The Federal government began recognizing a number of work-related diseases in 1982, when the National Institute for Occupational Safety and Health (NIOSH), ranked them as follows: Occupational lung diseases,including asbestosis, byssinosis, lung cancer, and occupational asthma; 2) occupational cancers other than lung cancer including leukemia and cancers of the bladder, liver, and nose; 3) cardiovascular diseases, including hypertension, myocardial infarction, and coronary artery disease; 4) reproduction disorders; 5) neurotoxicdisorders; 6) hearing loss; 7) dermatologic conditions; and8) psychologic disorders.

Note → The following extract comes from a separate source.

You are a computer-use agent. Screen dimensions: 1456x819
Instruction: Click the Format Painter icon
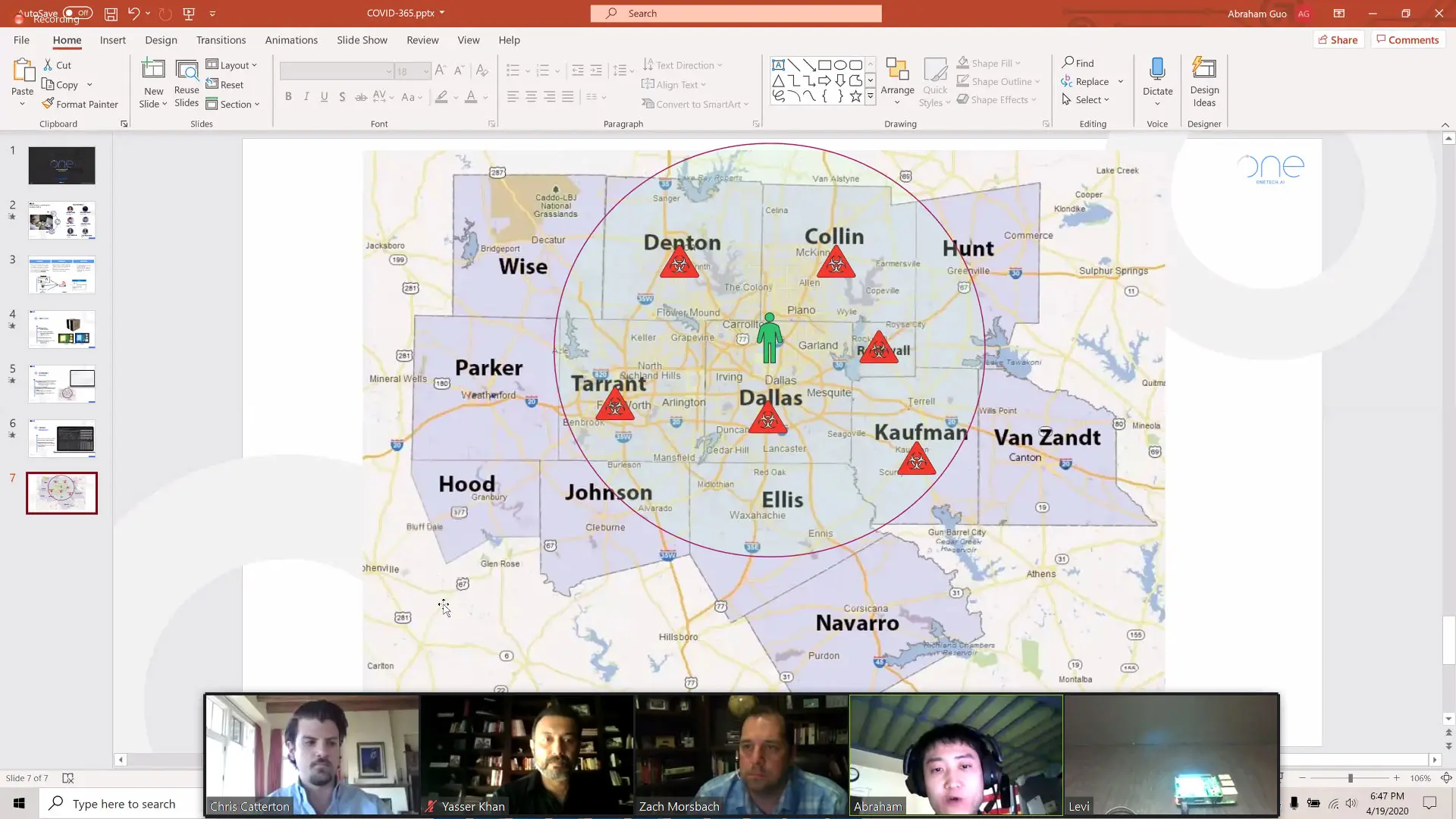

The first case to hold that an occupational disease was a personal injury was decided in Massachusetts in 1914. The Massachusetts Supreme Court subsequently expanded the definition to include any injury or disease that arises out of employment which causes and impairs the employees earning capacity. In 1979, the Massachusetts Supreme Judicial Court decided in the Albanese Case (378 Mass. 14, 389 N.E.2d 83, to extended benefits for emotional disorders caused by work stress, ruling it a “personal injury arising out of and in the course of … employment” under the Workmen’s Compensation Act, G.L.c. 152, § 26.
Today, top causes of death from occupational disease include coal-workers pneumoconiosis, asbestosis, cancer, chronic respiratory disease, kidney disease and nervous-system disease. Exposure to chemicals and improper safety gear are other common causes of illness or injury. Among the best steps employees working with chemicals can take is to get the Material Safety Data Sheets (MSDSs) for each chemical they use in the workplace, and to always follow best practices when mixing, using or disposing of chemicals in the workplace.